* TASK REQUIREMENTS
The records that follow are to be given again exactly, with their pictures omitted.

* DATASET CONTENT
'''

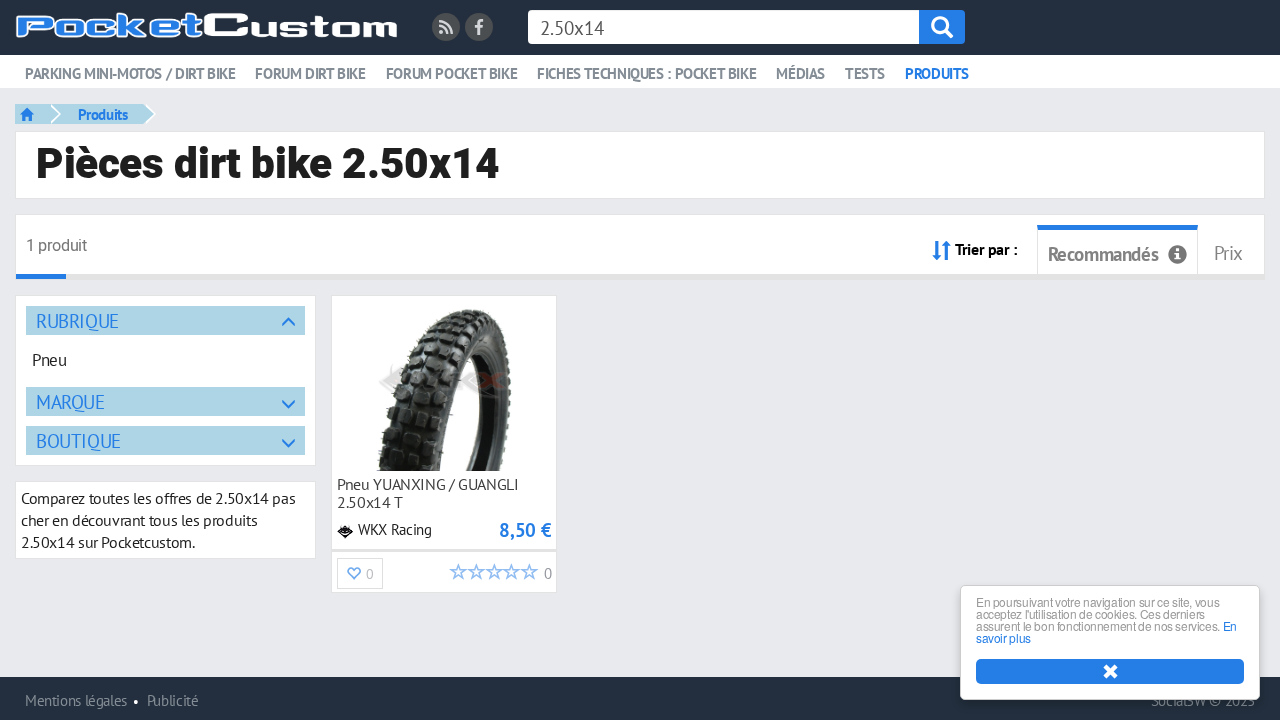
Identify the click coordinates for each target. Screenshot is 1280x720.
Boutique (78, 440)
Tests (865, 73)
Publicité (173, 700)
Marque (70, 401)
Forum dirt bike (310, 73)
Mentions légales (76, 700)
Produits (937, 73)
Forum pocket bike (451, 73)
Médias (800, 73)
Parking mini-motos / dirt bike (130, 73)
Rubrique (77, 320)
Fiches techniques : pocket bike (646, 73)
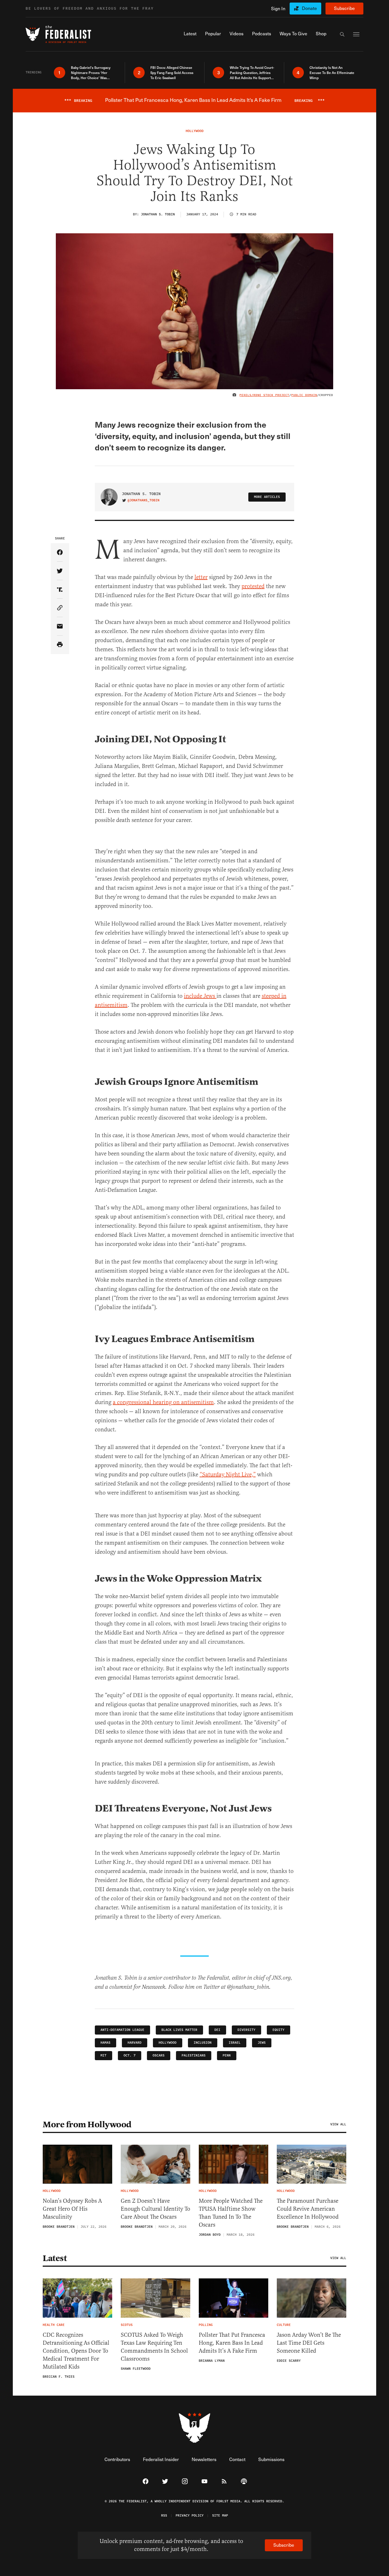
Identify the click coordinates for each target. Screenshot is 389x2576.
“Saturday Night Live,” (228, 1474)
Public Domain (304, 395)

'''

* OUTPUT FOR THIS TASK
Identify the click coordinates for each target. Screenshot is 1280x720.
Boutique (78, 440)
Tests (865, 73)
Publicité (173, 700)
Marque (70, 401)
Forum dirt bike (310, 73)
Mentions légales (76, 700)
Produits (937, 73)
Forum pocket bike (451, 73)
Médias (800, 73)
Parking mini-motos / dirt bike (130, 73)
Rubrique (77, 320)
Fiches techniques : pocket bike (646, 73)
Identify the click coordinates for each target. Screenshot is 389x2576.
“Saturday Night Live,” (228, 1474)
Public Domain (304, 395)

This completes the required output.